* The input *

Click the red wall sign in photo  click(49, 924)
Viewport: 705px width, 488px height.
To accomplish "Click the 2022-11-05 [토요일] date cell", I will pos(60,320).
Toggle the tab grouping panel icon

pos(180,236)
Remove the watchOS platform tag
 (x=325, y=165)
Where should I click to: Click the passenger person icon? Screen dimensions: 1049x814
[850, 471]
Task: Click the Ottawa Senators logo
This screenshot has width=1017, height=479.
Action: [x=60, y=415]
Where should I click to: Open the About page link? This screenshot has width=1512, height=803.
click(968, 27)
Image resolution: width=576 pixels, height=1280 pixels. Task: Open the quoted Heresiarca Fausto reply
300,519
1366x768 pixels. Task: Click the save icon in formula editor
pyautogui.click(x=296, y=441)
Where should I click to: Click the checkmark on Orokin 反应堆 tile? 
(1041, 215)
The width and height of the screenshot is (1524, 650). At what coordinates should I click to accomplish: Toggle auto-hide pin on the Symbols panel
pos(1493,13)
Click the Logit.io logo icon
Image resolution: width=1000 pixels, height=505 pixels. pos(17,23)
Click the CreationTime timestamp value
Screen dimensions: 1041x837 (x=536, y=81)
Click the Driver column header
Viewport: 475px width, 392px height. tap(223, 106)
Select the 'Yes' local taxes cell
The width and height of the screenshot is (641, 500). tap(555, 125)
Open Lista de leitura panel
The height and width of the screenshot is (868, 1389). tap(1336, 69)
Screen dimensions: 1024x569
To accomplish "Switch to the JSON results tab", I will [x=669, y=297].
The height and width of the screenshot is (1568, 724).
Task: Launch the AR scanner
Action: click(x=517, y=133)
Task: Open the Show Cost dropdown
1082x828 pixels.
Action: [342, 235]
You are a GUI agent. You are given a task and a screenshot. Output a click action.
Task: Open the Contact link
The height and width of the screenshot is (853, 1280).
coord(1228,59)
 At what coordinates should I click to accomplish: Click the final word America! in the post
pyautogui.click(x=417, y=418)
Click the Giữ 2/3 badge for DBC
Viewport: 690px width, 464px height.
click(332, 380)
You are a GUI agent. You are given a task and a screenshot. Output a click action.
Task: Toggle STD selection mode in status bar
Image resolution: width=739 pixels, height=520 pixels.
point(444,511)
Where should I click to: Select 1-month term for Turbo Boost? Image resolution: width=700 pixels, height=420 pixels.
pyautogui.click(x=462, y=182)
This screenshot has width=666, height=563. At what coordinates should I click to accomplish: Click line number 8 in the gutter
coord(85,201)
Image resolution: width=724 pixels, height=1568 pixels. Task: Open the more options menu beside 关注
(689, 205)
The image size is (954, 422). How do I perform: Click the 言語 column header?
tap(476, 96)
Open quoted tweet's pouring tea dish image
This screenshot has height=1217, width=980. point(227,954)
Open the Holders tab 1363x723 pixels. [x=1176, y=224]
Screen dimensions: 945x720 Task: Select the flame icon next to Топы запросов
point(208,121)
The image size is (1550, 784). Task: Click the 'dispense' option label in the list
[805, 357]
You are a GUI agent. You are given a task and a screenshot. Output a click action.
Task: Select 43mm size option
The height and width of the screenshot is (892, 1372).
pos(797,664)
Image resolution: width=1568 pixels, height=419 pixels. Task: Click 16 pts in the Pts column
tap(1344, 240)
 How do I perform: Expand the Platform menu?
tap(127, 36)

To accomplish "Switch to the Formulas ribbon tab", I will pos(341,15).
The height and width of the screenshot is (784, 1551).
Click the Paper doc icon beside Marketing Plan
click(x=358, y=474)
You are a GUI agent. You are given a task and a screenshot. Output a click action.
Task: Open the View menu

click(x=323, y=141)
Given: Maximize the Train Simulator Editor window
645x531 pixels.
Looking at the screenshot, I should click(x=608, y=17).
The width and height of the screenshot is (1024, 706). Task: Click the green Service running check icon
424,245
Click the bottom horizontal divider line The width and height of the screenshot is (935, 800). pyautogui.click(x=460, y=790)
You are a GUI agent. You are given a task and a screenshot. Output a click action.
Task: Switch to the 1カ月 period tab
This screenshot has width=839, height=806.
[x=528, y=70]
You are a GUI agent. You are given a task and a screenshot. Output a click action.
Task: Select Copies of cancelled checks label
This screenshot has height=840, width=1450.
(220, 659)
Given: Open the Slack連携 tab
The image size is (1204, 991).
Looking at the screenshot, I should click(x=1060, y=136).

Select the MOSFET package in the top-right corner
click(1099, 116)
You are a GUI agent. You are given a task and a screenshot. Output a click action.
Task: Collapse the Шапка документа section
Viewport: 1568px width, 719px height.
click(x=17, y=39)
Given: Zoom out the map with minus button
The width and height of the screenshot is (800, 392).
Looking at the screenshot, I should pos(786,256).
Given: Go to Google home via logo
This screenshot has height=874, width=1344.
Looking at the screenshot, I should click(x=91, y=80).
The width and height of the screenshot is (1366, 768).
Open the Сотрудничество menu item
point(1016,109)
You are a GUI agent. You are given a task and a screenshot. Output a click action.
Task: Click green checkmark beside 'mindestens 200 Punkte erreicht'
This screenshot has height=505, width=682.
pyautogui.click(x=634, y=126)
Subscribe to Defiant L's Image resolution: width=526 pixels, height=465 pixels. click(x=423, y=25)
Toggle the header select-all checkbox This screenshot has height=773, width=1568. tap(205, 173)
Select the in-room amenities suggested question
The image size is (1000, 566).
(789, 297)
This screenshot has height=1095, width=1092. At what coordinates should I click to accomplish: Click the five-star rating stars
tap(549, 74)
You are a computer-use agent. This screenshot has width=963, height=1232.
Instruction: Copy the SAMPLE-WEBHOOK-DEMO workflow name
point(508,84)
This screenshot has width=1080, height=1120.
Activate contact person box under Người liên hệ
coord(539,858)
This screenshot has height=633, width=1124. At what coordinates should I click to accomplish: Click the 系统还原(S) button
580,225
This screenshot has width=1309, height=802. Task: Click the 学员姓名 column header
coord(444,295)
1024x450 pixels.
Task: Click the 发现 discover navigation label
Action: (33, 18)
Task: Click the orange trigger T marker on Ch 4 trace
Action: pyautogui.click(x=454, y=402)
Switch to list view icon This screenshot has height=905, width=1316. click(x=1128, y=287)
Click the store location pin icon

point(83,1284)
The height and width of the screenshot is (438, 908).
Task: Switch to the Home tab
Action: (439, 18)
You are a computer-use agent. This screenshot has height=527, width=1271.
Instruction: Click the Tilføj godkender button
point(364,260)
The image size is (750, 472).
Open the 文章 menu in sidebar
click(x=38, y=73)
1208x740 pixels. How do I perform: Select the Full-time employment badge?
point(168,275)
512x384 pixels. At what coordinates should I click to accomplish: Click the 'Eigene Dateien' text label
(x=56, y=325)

* Task to complete *
Locate every line above that contains the string "size", and copy each such line in full.

* Full output *
The image size is (954, 422). How do I perform: Click the 言語 column header?
The image size is (1550, 784). Task: Click the 'dispense' option label in the list
Task: Select 43mm size option
The image size is (1204, 991).
The image size is (1000, 566).
The image size is (750, 472).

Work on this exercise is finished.